Dans les dernières années de sa vie, il a de nouveau été promu à
des postes militaires et administratifs. Lors de sa dernière
affectation comme gouverneur de Nanchongzhou (南兖州刺史),
il est tombé malade et s’est éteint de retour dans la capitale,
à l’âge de 42 ans.
Malgré cette
brillante carrière officielle, il était aussi écrivain, et a
laissé le souvenir d’un personnage bienveillant, patron des
lettrés autour de lui. Il a ainsi écrit un ouvrage biographique
faisant l’éloge des éminents personnages de sa région natale.

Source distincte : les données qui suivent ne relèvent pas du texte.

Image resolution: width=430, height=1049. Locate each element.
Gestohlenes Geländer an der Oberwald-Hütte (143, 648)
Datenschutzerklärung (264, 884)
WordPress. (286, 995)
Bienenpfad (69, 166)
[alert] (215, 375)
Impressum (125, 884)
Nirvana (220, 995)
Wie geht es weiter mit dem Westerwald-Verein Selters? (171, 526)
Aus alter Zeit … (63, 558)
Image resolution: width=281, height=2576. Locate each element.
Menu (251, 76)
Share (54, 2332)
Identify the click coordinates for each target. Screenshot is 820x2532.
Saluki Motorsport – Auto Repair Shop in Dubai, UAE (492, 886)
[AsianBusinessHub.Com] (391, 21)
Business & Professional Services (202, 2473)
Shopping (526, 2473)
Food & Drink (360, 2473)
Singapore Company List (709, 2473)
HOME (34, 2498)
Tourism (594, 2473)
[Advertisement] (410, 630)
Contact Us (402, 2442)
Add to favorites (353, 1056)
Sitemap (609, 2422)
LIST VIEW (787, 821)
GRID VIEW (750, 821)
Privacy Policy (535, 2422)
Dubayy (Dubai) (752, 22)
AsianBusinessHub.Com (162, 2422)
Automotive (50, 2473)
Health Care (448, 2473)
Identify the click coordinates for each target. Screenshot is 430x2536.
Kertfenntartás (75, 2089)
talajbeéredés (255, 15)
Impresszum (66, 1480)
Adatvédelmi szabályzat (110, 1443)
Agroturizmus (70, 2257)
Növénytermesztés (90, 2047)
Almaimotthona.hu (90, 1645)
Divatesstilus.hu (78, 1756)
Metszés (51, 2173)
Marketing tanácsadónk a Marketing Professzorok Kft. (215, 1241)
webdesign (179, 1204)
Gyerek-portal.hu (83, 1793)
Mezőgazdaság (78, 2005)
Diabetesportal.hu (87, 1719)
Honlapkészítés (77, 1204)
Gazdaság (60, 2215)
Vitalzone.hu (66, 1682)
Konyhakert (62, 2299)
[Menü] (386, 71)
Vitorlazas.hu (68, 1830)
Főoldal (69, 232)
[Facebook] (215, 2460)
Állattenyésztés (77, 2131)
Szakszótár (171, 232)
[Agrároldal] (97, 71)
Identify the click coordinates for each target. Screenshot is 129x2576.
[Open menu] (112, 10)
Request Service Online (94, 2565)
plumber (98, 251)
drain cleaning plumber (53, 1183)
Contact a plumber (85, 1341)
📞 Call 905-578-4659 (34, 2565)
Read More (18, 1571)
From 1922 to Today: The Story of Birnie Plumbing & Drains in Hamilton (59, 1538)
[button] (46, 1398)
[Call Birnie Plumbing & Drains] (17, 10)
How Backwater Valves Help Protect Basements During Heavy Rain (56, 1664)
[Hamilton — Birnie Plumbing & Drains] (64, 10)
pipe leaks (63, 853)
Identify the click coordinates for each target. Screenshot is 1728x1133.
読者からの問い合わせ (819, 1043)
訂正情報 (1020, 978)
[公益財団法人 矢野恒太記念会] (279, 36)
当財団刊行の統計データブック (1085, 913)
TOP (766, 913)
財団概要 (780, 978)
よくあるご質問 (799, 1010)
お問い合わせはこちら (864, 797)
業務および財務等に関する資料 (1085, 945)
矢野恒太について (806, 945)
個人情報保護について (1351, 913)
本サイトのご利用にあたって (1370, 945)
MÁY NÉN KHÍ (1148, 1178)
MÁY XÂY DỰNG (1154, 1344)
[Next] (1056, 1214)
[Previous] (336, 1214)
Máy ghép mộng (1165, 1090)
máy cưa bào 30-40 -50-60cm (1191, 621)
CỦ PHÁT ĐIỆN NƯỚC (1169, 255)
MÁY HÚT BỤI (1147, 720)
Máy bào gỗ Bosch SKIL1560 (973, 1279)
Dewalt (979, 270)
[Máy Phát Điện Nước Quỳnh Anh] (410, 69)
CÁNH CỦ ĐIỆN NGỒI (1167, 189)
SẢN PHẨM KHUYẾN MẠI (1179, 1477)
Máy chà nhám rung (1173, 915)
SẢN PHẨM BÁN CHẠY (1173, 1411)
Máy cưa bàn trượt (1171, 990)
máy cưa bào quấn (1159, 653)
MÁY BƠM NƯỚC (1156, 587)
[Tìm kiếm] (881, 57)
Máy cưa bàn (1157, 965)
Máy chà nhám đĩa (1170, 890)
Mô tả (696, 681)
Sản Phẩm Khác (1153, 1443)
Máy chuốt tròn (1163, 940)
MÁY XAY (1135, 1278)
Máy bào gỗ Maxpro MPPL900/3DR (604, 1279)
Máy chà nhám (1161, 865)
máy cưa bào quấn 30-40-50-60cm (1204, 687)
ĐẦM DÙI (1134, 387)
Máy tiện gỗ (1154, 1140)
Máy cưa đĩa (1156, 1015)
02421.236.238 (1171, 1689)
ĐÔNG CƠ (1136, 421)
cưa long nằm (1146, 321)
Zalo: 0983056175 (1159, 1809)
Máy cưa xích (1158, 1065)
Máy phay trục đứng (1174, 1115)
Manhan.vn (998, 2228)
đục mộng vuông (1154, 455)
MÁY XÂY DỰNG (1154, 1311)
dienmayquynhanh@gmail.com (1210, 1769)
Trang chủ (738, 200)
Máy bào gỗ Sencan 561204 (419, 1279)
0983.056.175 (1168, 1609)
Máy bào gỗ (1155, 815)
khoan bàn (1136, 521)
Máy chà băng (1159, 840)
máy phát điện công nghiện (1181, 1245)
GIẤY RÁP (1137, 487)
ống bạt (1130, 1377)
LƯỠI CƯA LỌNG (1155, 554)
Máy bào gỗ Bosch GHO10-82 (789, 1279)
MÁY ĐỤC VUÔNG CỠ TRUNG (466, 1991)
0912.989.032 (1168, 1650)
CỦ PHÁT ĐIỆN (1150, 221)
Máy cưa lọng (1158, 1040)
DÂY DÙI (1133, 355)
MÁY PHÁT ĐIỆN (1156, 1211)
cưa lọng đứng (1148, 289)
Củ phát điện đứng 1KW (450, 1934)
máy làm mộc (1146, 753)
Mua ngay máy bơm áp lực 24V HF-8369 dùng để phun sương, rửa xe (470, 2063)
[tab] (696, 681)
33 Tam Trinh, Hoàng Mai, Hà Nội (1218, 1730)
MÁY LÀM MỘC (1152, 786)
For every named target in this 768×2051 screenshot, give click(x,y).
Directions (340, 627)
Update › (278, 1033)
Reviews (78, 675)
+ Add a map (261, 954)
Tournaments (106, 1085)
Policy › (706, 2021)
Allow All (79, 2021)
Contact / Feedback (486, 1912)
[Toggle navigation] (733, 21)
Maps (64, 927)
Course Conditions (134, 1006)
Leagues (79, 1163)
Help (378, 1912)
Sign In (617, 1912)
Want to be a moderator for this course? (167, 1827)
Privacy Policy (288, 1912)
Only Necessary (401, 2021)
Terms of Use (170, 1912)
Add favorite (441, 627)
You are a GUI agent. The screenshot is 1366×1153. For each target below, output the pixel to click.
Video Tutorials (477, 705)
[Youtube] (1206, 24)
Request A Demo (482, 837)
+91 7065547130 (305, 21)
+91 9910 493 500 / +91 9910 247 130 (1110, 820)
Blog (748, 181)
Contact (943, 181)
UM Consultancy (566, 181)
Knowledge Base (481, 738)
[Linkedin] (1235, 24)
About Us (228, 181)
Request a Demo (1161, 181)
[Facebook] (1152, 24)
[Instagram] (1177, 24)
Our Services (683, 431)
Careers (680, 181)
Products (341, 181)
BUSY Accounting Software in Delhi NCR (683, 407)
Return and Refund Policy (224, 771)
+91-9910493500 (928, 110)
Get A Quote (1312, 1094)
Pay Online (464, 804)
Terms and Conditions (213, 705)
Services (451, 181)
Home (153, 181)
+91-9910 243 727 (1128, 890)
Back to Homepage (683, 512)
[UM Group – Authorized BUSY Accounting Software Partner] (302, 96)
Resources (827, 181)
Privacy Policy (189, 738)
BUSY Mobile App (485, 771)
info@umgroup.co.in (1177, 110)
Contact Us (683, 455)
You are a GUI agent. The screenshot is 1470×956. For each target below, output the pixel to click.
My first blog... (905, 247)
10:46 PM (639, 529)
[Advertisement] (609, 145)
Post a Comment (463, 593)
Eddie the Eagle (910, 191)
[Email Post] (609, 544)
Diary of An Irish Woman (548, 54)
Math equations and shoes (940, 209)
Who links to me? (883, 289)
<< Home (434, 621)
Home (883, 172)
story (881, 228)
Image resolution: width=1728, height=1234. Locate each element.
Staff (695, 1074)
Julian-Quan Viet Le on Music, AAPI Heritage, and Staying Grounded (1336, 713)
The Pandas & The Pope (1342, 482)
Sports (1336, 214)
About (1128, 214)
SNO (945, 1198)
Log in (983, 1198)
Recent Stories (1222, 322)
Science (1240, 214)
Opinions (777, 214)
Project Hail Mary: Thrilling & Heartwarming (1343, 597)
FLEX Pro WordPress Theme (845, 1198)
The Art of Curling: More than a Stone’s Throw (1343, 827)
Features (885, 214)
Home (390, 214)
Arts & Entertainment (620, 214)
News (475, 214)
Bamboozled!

Mais il est surtout connu pour les deux ouvrages qui lui sont
attribués : le Youminglu (《幽明录》ou
《幽冥录》),
un recueil de récits de faits étranges de type zhiguai (志怪),
et le Shishuo xinyu (《世说新语》)
ou « Anecdotes contemporaines et nouveaux propos », un recueil
de plus d’un millier d’anecdotes.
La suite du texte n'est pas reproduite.